Up to and including the line containing "Task: Switch to Create", set down each line of the entries below exactly, starting from the first, and leave out the rest.

=== Excerpted data ===
• • • • •
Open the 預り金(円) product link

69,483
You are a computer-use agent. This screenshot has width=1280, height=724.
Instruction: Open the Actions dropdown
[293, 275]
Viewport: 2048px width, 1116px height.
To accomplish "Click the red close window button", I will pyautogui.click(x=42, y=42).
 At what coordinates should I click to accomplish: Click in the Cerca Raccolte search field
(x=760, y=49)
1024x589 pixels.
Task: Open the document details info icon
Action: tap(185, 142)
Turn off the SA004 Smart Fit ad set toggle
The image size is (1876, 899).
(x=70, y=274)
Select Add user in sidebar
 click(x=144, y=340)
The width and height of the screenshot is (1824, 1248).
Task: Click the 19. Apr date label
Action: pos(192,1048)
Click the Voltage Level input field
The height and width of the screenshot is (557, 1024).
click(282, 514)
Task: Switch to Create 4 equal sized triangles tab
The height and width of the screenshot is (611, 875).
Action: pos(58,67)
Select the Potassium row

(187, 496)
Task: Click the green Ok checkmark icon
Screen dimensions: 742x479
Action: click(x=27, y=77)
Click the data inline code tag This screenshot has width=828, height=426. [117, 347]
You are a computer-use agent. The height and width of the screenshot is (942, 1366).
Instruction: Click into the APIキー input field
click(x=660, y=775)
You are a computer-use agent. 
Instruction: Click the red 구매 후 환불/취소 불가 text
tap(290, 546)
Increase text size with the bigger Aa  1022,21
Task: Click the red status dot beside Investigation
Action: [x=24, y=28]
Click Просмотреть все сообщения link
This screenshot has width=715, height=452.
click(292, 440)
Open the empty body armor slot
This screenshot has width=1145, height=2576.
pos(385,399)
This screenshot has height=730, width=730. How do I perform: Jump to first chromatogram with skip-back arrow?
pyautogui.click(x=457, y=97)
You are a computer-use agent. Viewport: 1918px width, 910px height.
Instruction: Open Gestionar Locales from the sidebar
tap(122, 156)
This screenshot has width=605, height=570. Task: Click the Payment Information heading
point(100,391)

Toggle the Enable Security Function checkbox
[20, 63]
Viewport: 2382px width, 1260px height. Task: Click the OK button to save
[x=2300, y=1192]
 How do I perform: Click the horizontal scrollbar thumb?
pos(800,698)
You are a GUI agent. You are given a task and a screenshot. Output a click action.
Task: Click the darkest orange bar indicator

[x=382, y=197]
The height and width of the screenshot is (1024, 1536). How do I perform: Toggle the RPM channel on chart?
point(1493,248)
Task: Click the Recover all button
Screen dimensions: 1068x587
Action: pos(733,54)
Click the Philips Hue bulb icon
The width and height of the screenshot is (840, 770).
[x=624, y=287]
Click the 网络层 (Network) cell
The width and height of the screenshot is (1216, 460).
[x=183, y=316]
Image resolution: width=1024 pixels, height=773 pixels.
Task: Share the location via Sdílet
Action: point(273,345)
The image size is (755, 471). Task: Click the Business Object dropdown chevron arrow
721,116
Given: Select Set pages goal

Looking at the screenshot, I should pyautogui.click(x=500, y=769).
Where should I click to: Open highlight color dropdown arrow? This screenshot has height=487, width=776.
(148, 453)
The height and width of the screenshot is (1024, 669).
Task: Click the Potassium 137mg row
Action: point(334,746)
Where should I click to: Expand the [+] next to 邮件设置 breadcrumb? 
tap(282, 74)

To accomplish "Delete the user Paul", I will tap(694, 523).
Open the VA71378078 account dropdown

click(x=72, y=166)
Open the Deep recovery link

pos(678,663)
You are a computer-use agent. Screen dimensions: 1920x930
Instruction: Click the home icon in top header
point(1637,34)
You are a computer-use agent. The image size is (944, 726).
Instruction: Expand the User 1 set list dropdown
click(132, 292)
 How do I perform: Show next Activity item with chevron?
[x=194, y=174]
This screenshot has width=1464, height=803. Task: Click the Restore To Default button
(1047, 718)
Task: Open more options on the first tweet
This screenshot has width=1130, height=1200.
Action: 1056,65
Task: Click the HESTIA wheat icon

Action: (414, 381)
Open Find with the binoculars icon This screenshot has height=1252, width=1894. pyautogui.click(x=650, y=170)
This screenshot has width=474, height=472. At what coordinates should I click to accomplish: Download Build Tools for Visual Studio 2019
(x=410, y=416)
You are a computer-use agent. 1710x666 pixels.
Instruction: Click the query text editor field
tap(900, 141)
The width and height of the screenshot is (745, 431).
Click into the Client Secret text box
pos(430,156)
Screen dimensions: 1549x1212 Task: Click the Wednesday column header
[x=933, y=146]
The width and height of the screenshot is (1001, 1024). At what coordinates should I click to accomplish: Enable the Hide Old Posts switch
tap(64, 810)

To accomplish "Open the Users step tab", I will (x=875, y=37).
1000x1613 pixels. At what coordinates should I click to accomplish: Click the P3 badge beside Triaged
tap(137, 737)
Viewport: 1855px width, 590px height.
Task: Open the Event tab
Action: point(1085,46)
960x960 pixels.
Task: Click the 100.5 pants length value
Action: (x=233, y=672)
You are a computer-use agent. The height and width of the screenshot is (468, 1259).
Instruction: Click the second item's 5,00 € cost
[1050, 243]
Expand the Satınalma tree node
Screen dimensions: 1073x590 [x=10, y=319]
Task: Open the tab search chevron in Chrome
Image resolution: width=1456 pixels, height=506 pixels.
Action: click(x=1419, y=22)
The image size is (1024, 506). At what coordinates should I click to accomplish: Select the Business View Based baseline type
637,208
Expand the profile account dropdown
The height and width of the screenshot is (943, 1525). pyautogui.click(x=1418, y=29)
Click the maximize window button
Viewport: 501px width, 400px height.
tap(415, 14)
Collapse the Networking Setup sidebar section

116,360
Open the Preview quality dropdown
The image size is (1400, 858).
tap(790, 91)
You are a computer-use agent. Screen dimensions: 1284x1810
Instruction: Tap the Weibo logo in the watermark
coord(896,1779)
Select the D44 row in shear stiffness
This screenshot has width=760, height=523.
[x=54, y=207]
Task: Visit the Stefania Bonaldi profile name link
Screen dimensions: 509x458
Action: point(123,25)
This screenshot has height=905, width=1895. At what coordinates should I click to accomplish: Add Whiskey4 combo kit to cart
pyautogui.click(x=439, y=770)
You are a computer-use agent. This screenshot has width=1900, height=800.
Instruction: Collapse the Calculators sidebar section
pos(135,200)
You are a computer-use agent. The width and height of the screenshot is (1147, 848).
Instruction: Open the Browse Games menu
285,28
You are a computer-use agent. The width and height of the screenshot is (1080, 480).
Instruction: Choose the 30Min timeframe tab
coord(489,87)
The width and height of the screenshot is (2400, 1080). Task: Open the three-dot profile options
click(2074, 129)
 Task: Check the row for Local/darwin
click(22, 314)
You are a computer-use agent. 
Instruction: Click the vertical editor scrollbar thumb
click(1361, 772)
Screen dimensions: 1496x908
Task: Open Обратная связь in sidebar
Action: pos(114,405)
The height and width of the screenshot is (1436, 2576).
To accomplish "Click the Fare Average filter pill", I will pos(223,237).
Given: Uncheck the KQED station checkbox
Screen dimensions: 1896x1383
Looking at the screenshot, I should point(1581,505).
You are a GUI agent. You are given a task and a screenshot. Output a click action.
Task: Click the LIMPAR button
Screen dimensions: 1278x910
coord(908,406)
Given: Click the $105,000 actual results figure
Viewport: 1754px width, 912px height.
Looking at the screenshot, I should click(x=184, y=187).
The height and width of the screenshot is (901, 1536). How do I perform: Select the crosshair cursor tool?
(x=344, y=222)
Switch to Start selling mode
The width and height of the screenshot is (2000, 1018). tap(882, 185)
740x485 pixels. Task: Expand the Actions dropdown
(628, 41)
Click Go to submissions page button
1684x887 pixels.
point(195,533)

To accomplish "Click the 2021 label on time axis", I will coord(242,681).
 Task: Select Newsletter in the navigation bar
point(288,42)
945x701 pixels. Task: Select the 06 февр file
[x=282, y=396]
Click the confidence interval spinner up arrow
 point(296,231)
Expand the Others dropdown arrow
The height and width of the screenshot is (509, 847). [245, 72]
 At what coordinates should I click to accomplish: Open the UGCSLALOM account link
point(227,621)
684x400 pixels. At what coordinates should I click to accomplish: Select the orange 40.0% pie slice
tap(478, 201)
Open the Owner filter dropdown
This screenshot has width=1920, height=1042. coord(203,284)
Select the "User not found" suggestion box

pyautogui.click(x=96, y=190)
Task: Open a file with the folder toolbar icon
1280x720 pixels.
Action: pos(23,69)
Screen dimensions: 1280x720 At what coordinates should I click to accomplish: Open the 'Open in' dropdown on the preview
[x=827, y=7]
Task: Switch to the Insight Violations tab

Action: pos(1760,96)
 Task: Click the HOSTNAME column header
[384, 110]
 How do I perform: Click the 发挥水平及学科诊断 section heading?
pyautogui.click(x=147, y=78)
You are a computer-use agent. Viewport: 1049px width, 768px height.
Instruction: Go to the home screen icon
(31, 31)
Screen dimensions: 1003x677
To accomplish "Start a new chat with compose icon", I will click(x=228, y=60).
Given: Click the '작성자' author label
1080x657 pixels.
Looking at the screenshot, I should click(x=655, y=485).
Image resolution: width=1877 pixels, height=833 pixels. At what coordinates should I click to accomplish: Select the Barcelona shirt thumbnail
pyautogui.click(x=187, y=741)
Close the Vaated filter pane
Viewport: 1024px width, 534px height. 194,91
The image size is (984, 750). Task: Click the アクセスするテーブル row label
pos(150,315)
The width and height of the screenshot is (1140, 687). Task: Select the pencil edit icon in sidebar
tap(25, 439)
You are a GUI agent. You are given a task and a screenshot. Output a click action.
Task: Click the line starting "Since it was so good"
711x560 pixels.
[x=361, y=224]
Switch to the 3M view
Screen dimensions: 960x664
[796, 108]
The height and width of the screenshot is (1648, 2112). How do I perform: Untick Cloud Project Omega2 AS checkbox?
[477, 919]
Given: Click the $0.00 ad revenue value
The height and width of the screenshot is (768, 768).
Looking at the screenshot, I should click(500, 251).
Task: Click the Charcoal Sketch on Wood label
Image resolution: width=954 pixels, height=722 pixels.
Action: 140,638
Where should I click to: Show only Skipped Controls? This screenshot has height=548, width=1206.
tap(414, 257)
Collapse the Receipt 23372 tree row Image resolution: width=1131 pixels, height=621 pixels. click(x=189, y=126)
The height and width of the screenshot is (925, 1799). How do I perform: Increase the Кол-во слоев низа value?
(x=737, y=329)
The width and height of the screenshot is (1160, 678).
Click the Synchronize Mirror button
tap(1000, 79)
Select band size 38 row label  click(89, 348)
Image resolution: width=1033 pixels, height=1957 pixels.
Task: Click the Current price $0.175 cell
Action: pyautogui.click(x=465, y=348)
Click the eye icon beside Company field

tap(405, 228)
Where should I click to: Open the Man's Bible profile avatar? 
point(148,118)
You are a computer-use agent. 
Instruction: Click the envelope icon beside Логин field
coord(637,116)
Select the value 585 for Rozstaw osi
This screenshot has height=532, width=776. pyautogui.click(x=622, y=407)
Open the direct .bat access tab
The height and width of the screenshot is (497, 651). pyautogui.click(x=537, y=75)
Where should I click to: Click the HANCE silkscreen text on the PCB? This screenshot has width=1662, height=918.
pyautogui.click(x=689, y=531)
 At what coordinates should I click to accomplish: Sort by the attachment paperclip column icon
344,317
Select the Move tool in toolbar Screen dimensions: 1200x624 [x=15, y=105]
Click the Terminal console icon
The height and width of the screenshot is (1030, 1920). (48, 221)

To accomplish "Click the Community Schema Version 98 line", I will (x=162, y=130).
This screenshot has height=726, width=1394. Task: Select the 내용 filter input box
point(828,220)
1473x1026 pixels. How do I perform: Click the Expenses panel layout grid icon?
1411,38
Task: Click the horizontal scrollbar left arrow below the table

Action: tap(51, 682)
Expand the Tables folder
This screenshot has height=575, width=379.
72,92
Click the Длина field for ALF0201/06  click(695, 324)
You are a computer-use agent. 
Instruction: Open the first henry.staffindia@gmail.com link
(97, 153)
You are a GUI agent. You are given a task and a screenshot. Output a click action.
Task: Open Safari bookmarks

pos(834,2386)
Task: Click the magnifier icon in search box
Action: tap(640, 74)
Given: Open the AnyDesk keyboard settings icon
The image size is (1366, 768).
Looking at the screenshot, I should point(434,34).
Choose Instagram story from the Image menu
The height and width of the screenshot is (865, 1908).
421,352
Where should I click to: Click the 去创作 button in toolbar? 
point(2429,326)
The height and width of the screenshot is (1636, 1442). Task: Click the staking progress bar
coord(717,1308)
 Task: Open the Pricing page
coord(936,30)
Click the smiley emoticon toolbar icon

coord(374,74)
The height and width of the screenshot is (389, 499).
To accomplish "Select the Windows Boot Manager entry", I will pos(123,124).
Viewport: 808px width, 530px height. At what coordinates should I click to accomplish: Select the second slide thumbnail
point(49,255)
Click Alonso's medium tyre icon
• • • • •
=== Output for this exercise ===
Open the 預り金(円) product link

69,483
You are a computer-use agent. This screenshot has width=1280, height=724.
Instruction: Open the Actions dropdown
[293, 275]
Viewport: 2048px width, 1116px height.
To accomplish "Click the red close window button", I will pyautogui.click(x=42, y=42).
 At what coordinates should I click to accomplish: Click in the Cerca Raccolte search field
(x=760, y=49)
1024x589 pixels.
Task: Open the document details info icon
Action: tap(185, 142)
Turn off the SA004 Smart Fit ad set toggle
The image size is (1876, 899).
(x=70, y=274)
Select Add user in sidebar
 click(x=144, y=340)
The width and height of the screenshot is (1824, 1248).
Task: Click the 19. Apr date label
Action: pos(192,1048)
Click the Voltage Level input field
The height and width of the screenshot is (557, 1024).
click(282, 514)
Task: Switch to Create 4 equal sized triangles tab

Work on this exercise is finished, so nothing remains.